Passage to read
—————

This past weekend, we were honored to host our town hall series in Greensboro, North Carolina. See some highlights and feedback from our attendees below!
On January 20, in preparation for the next day’s march, AAPF joined Eve Ensler and One Billion Rising for “The Poetry of Rising and Resistance.” Hosted at Busboys and Poets, the event brought together hundreds to eat, drink and discuss the upcoming rally. Social justice leaders and several artists, including Grammy-nominated singer, Hollis Wong-Wear and noted documentarian Michael Moore, got up on stage to discuss the possibilities for progressive resistance in the new era of Trump. Renowned playwright and AAPF Board Member, Eve Ensler, recited a rousing poem, chanting "it is not alright!" to the crowd. As the night came to a close, Kimberlé brought Abby Dobson, AAPF Artist-in-Residence, to the stage to perform Say Her Name, asking the audience to reckon with state violence against Black women and girls and elevating their place within the context of the coming march. We also debuted our new “Predator-in-Chief and his villainous villains” design. A humorous take on a dark subject, the design was wildly successful throughout the weekend, popping up on signs and posters at marches across the country.

—————

The data
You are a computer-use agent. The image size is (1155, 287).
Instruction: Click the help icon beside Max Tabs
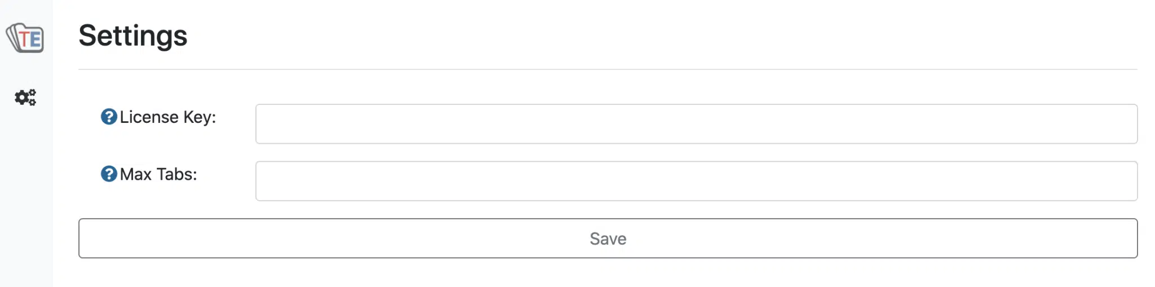point(109,174)
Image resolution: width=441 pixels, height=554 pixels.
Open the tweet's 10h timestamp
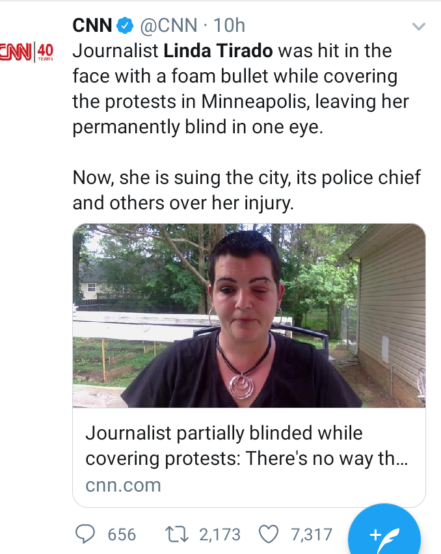[x=229, y=25]
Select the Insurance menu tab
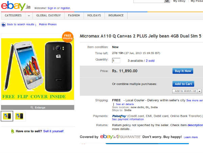Screen dimensions: 203x153 (x=116, y=16)
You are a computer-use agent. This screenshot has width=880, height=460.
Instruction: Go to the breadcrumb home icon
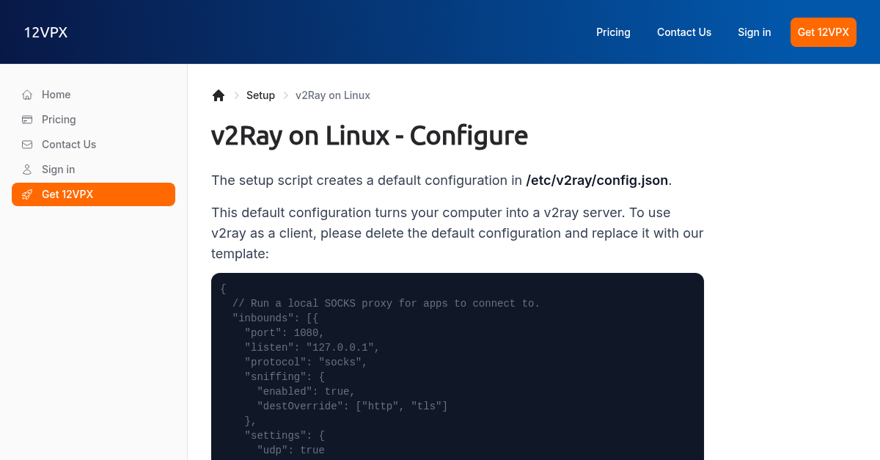coord(219,95)
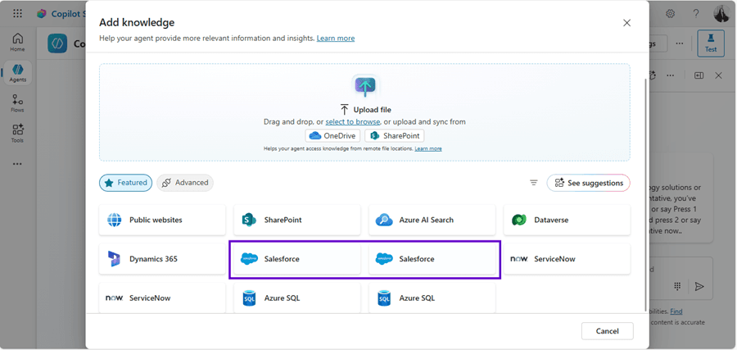Screen dimensions: 737x350
Task: Click the 'select to browse' link
Action: (352, 122)
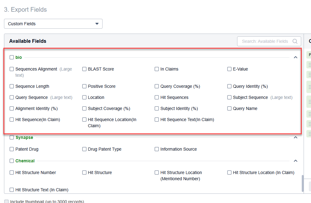Collapse the Synapse section chevron
311x203 pixels.
296,137
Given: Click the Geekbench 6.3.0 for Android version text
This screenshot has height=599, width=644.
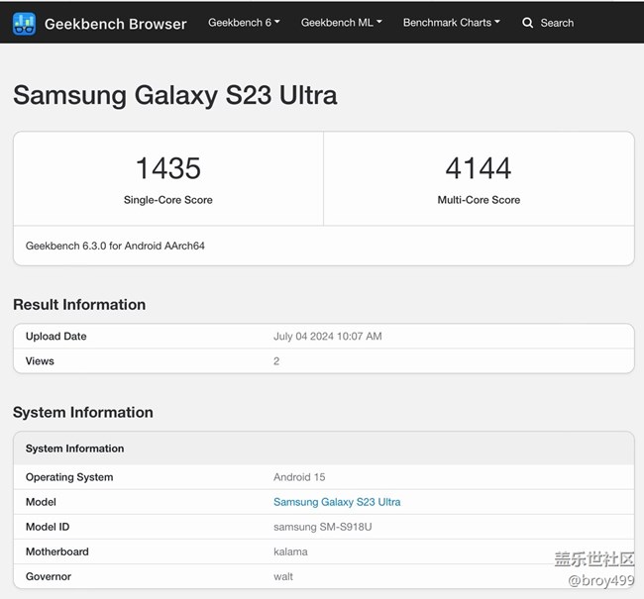Looking at the screenshot, I should pos(115,246).
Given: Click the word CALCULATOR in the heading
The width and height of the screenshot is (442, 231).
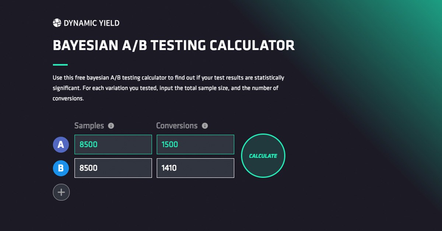Looking at the screenshot, I should pyautogui.click(x=252, y=46).
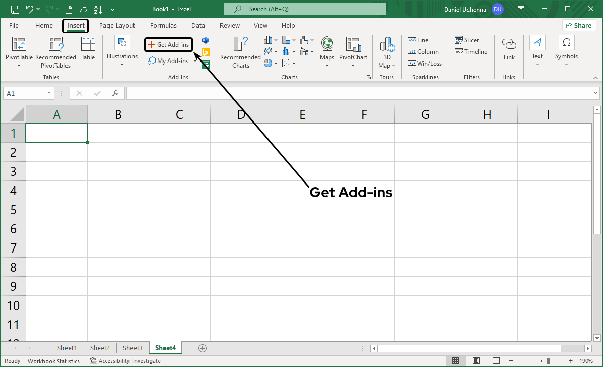Insert a scatter chart

(286, 64)
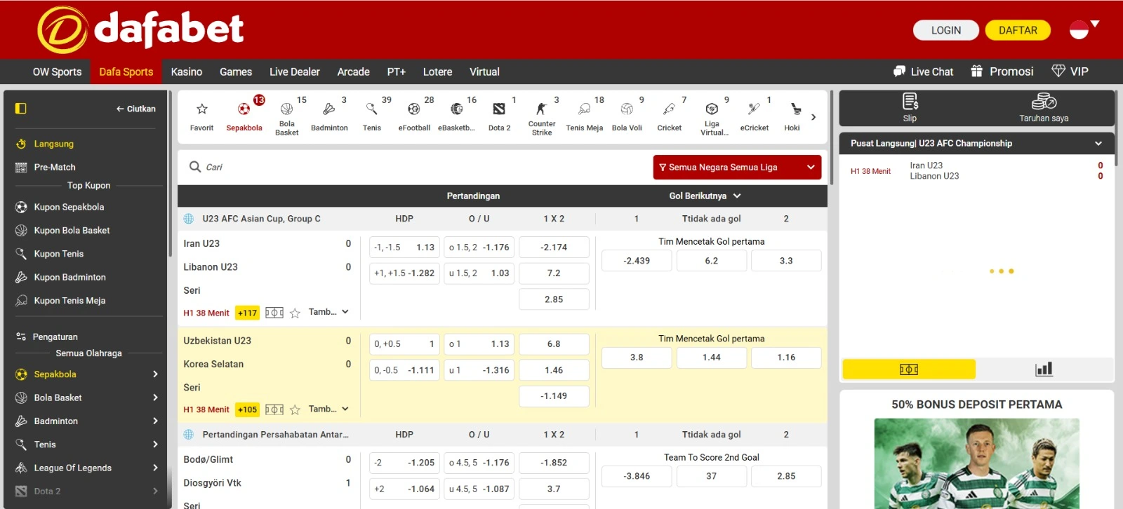1123x509 pixels.
Task: Star the Uzbekistan U23 match as favorite
Action: pos(295,409)
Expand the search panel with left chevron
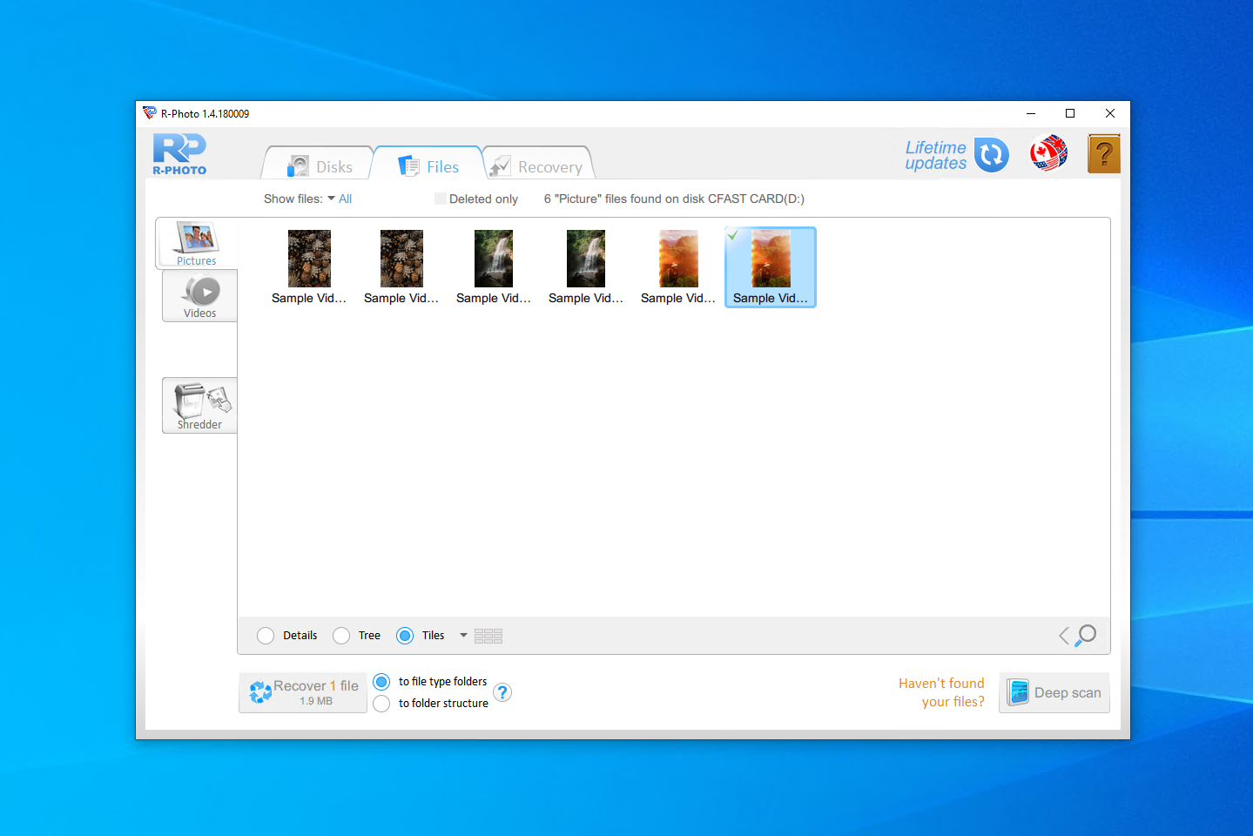This screenshot has width=1253, height=836. coord(1064,636)
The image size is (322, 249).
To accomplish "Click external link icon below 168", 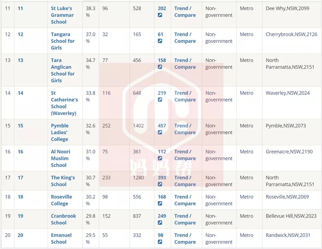I will [x=160, y=204].
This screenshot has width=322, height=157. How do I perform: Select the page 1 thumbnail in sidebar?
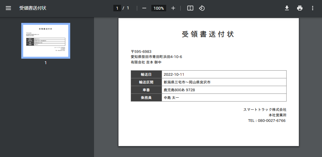pos(46,41)
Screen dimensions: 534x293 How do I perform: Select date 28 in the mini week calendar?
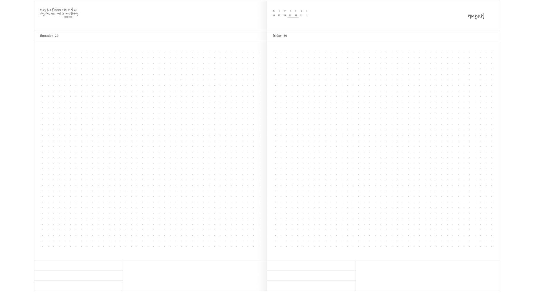point(285,15)
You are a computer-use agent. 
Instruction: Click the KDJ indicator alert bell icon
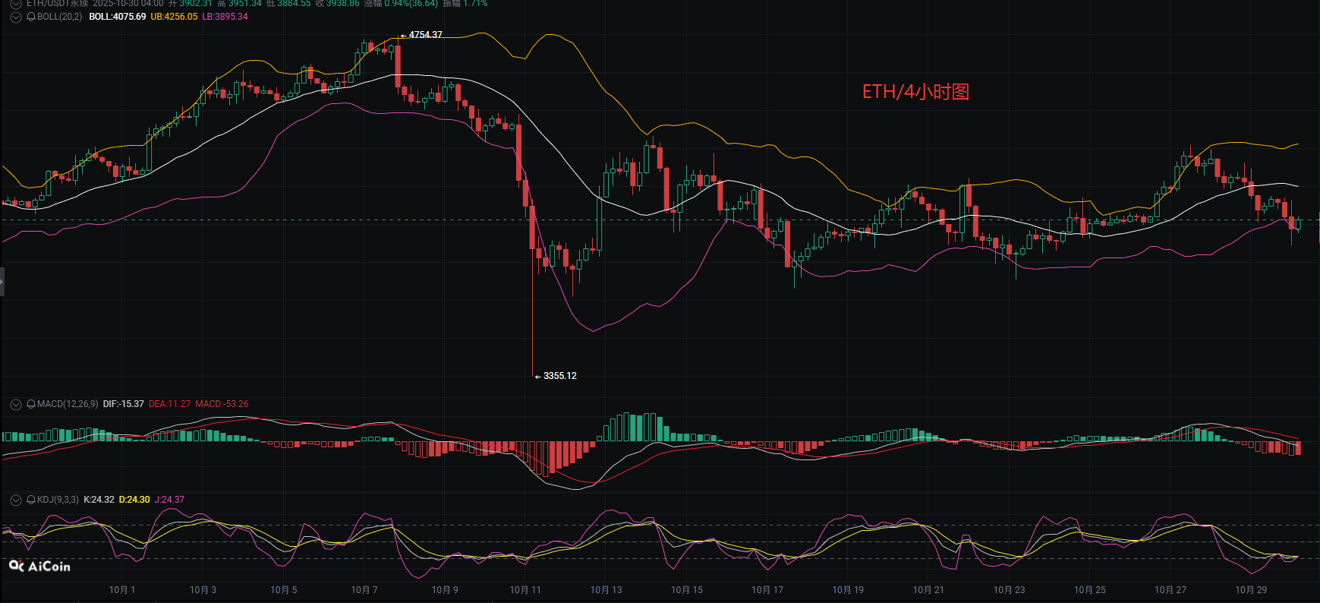point(31,500)
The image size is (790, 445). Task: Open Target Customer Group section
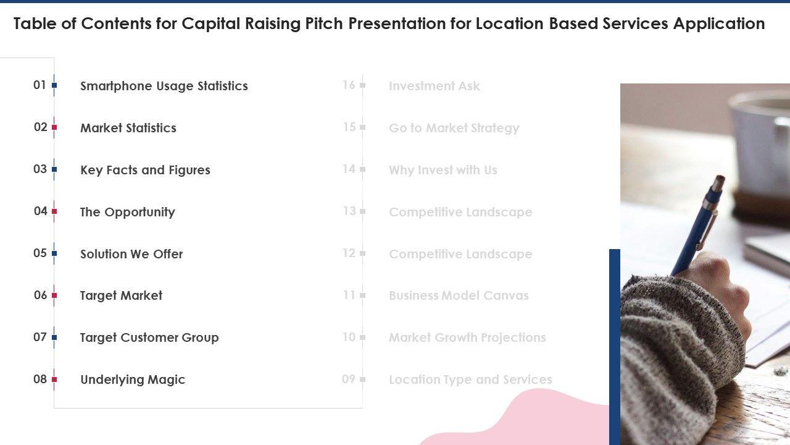[x=149, y=337]
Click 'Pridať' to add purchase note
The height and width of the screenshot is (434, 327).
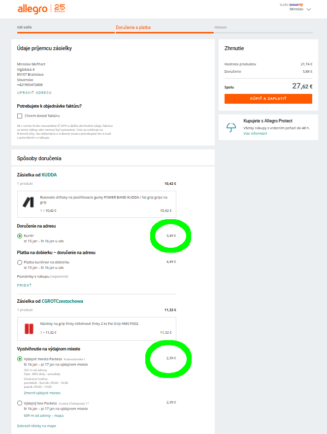(x=24, y=285)
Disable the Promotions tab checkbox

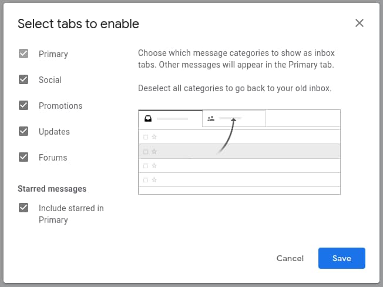pyautogui.click(x=23, y=106)
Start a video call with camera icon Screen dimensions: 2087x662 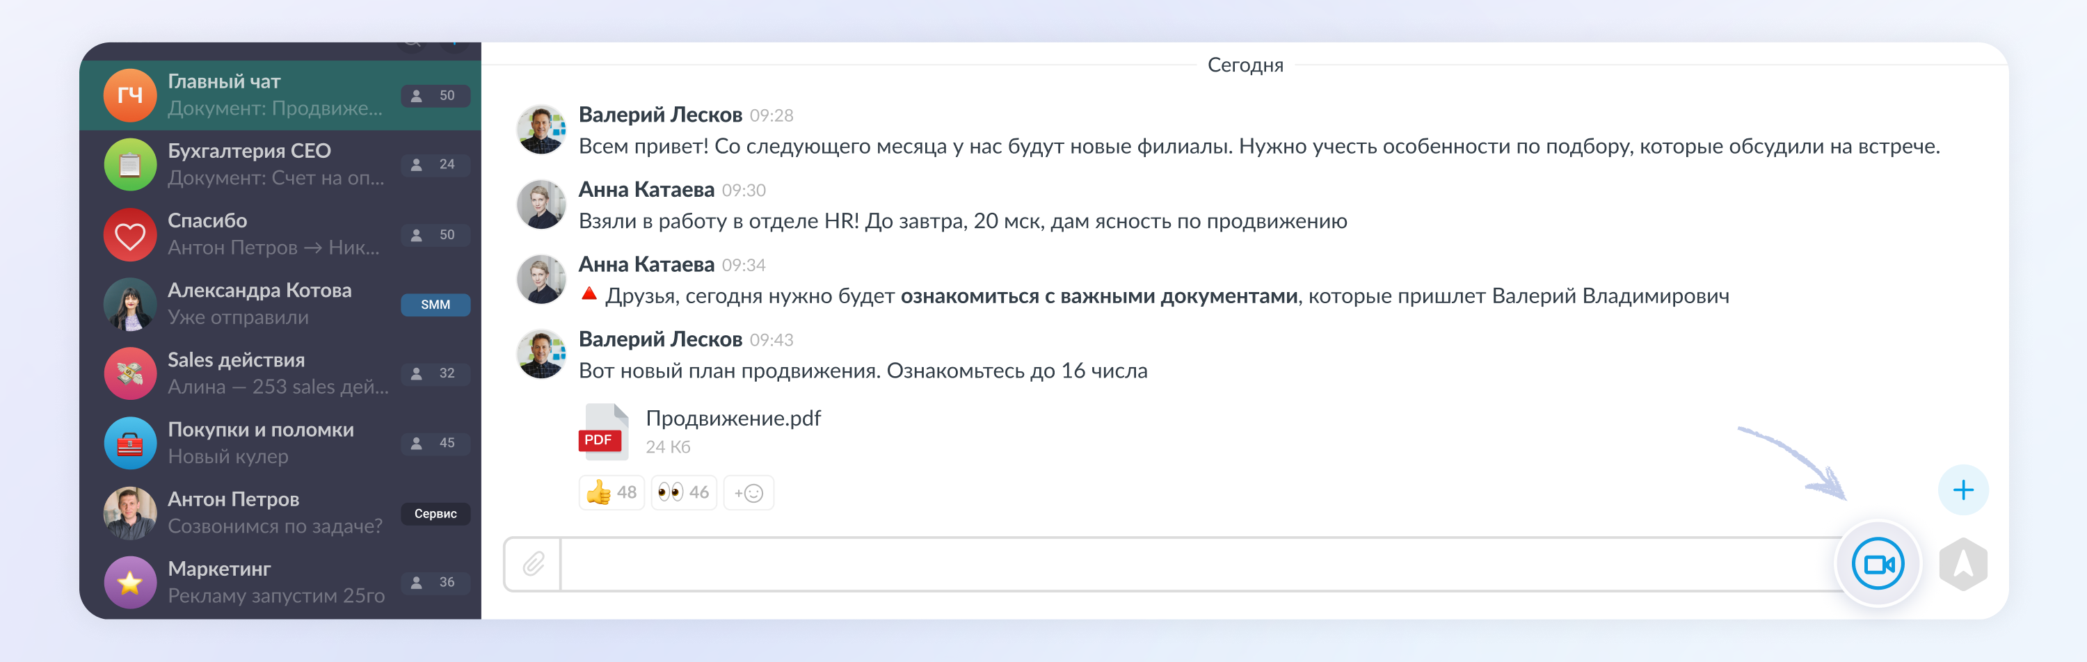coord(1877,563)
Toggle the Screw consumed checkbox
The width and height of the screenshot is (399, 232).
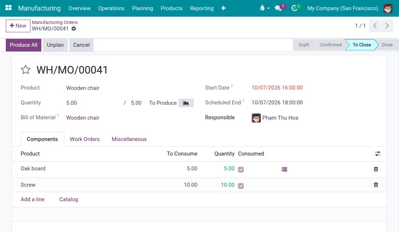pyautogui.click(x=241, y=186)
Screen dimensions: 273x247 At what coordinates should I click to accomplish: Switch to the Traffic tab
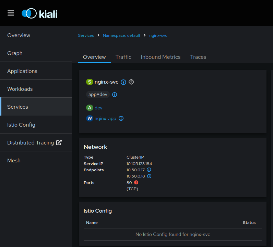123,57
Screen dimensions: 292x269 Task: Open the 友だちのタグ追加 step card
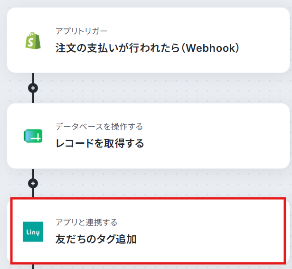(149, 231)
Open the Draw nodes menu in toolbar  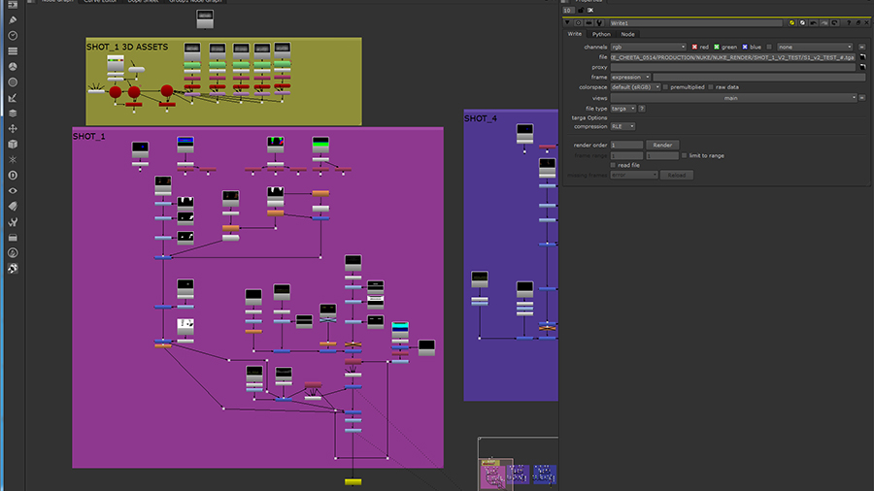14,19
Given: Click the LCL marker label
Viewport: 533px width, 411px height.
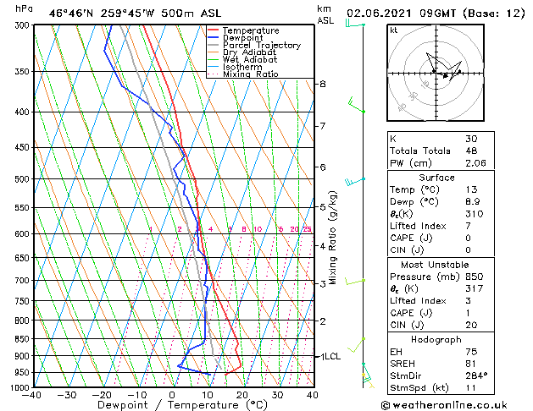Looking at the screenshot, I should point(332,356).
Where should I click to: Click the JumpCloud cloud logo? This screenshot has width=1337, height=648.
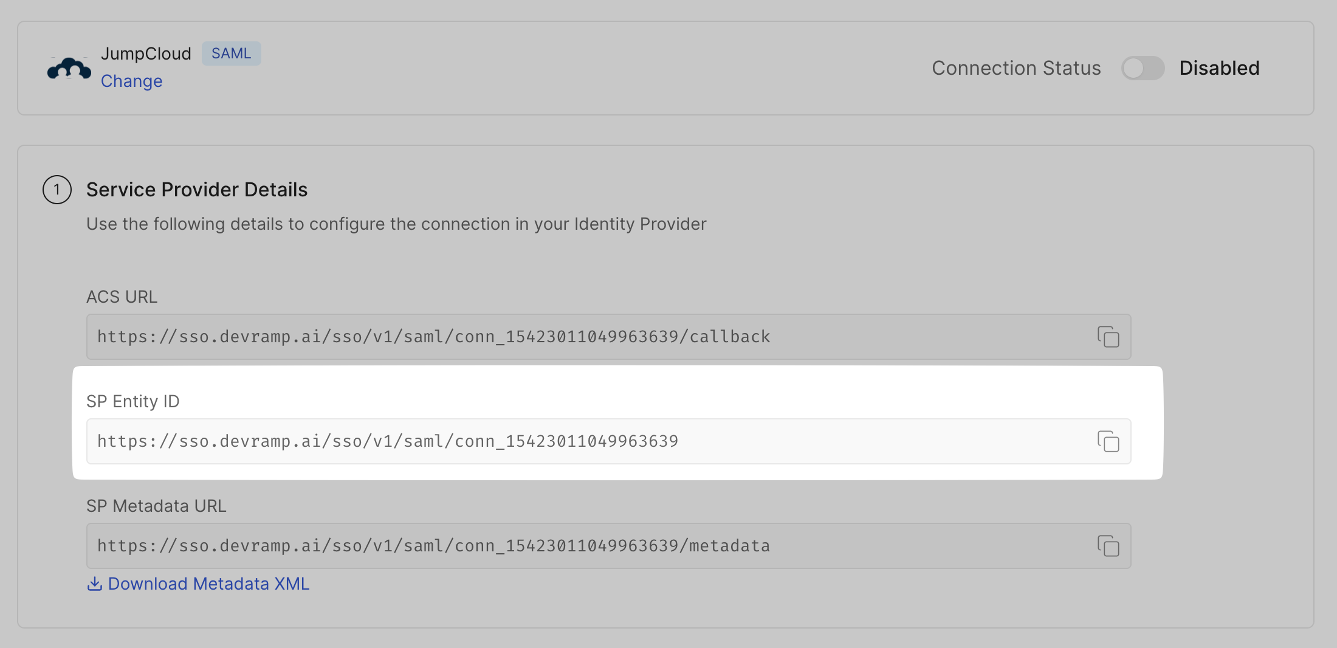click(x=69, y=68)
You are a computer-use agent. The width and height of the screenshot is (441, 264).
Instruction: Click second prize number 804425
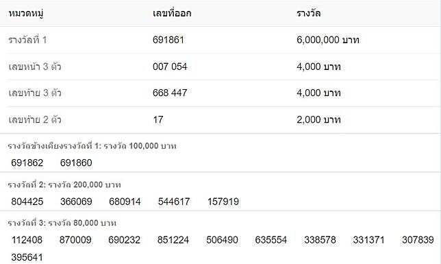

—————

Work instructions
Write the next part of the account above of AAPF's events around the march, starting after its last sentence about the "Predator-in-Chief and his villainous villains" design.

Solved problem
On January 21, AAPF took to the streets with the ground-breaking half-a-million protesters marching in Washington D.C. Amidst the calls and chants for massive resistance to the incoming administration’s agenda, our team raised our voices to highlight the special role that women and girls of color must play in the future of social justice. Together with Fran Garrett, the mother of Michelle Cusseaux, Rhanda Dormeus, the mother of Korryn Gaines, and Vicky Coles-McAdory, the “Auntie-Momma” of India Beaty, we marched for the recognition of the Black women killed by police. We are deeply thankful to One Billion Rising, V-Day and all those who joined us for lending their voices to center Black women and girls in a space that was largely white and, at times, exclusionary of many of those who are structurally marginalized in our society.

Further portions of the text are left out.